A retron-based defense against phage infection. Following phage infection, the activity of phage-encoded inhibitors of RecBCD triggers a retron that acts as the “guardian” of this complex. This in turn activates an effector protein that kills the cell before the phage can complete its replication cycle, thereby stopping the phage infection from spreading through the bacterial community.

While it is unclear exactly how this anti-phage defense is triggered, it may involve the retron RNA and the reverse transcriptase sensing or directly monitoring the activity of RecB. Regardless, the monitoring of RecBCD, a central hub of anti-phage immunity in E. coli, provides bacteria with a broad defense because different phages inhibit RecBCD in different ways.^7,10 Instead of detecting unique individual phage inhibitors, the retron monitors the integrity of the RecBCD-mediated immunity system as a whole. It also provides the bacteria with a multitiered defense, for if the phage mutates to escape retron targeting, it then becomes more susceptible to the RecBCD-mediated anti-phage responses.

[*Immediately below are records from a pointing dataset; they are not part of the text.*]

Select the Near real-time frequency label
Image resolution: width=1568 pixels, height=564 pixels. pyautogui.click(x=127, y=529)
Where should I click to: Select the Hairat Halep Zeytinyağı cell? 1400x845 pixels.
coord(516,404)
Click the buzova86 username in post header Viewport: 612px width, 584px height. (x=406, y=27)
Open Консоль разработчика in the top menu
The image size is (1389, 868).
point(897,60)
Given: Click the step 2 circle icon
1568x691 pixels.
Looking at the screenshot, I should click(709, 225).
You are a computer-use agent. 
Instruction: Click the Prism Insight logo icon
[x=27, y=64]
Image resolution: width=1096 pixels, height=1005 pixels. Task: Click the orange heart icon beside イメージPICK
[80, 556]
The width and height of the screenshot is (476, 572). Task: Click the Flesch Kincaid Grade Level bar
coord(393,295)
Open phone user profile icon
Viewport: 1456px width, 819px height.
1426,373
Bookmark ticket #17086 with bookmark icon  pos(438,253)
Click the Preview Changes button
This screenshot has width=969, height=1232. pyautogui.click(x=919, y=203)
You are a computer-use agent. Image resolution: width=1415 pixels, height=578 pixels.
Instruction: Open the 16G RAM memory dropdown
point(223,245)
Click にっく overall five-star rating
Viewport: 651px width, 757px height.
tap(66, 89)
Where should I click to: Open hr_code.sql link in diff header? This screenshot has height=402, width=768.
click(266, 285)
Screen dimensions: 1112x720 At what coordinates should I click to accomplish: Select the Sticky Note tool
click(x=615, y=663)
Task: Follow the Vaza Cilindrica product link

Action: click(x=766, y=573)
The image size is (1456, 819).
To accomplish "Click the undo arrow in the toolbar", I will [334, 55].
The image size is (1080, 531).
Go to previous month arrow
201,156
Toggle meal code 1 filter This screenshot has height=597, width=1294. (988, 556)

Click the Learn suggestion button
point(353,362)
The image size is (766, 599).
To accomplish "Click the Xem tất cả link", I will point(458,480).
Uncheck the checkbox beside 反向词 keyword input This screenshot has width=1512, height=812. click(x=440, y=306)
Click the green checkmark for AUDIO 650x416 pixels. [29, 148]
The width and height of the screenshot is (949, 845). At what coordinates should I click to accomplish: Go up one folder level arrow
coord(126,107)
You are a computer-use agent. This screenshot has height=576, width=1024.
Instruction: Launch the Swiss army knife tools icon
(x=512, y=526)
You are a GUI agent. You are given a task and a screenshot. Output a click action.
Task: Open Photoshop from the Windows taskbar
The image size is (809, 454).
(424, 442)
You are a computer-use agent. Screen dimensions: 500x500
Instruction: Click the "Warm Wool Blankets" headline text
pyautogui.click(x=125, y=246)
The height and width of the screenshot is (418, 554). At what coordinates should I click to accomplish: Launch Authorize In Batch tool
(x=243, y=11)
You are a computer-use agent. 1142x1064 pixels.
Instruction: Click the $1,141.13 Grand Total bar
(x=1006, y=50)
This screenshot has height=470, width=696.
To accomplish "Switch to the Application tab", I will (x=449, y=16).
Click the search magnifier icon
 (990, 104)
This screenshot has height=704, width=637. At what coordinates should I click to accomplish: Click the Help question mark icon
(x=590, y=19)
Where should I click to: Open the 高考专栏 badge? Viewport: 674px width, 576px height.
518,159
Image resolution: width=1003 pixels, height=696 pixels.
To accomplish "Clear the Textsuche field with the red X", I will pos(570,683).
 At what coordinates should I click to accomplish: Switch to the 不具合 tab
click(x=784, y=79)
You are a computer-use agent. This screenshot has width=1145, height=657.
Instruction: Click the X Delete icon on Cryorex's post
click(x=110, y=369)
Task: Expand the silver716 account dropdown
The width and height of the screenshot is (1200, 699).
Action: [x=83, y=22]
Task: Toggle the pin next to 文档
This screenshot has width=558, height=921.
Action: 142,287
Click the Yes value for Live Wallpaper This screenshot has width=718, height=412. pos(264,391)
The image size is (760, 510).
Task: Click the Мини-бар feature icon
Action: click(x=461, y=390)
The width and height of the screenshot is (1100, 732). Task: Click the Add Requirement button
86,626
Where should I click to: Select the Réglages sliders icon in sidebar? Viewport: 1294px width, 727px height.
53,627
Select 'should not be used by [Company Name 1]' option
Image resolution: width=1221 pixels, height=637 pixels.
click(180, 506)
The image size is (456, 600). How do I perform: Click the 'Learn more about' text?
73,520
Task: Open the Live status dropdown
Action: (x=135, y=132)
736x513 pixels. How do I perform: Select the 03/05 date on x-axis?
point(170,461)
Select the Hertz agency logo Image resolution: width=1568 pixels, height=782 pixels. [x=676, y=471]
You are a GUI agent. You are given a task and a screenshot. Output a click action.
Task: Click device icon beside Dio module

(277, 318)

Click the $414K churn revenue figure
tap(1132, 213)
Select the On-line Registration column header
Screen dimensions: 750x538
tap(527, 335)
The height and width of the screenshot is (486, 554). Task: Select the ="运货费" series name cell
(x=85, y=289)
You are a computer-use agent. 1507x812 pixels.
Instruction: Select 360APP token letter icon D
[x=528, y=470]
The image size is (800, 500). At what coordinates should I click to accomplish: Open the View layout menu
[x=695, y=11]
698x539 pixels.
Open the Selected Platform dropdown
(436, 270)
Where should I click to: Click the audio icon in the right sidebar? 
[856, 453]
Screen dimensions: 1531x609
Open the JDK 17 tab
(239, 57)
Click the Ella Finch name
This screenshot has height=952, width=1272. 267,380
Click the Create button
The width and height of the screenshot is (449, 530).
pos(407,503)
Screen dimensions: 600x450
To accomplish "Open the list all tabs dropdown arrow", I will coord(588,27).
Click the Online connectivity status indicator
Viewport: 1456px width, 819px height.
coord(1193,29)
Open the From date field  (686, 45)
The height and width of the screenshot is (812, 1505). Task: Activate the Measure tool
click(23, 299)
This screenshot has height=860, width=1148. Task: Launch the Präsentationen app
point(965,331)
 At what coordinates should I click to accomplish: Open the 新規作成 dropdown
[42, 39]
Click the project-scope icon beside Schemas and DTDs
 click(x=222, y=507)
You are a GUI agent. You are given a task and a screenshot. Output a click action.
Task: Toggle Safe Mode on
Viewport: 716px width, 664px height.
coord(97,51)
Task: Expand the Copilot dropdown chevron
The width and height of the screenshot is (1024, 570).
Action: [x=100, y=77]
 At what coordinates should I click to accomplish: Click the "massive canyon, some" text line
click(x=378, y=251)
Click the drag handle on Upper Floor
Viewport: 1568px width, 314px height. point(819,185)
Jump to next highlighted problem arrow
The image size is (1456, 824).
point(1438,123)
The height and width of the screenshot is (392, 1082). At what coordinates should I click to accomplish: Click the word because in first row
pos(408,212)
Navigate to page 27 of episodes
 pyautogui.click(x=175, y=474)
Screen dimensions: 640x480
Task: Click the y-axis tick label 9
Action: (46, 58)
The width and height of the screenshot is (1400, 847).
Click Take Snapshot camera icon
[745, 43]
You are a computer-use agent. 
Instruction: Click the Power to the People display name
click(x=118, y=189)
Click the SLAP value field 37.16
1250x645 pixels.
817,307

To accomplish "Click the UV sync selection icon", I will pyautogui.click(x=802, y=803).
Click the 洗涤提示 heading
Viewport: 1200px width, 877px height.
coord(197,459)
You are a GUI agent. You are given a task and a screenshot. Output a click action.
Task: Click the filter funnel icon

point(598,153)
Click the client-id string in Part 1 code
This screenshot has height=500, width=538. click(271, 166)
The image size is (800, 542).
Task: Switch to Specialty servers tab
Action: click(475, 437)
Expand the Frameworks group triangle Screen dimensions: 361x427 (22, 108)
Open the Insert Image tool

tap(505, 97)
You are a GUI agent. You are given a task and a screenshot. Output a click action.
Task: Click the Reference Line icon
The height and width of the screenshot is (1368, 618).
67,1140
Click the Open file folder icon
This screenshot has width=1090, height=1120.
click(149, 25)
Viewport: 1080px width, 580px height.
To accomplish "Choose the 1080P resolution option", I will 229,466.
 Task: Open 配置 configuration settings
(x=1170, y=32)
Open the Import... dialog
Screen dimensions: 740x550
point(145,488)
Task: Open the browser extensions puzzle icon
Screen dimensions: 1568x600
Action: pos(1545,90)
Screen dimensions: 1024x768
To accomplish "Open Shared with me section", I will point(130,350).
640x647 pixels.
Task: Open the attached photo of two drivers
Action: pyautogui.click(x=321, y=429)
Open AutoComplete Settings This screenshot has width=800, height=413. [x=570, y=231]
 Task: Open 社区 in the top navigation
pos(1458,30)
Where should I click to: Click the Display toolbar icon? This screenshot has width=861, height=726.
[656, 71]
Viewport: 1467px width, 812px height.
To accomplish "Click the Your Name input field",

Not all retron defense systems act through the RecBCD complex. Thus, there must be alternative signals or other important complexes that are monitored to mitigate phage infection. The Gam and 5.9 proteins are analogous in function to other phage counterdefenses such as anti-restriction ¹¹ and anti-CRISPR proteins. ¹² One might speculate that these phage proteins, known to be expressed very early in the infection process, could also serve as targets for retron-mediated phage defense.

The guard theory of immunology, first described in plants, proposes that the immune system can sense the consequences of infection instead of directly sensing a component of the microbial invader. It does this by monitoring key cellular process that are common targets for pathogens, such as cytoskeletal dynamics in plants and the inflammasome in mammalian cells. ¹³ Thus, the discovery that retron Ec48 acts as a guardian of RecBCD provides yet another common link among the principles that govern immune systems from bacteria to plants and animals.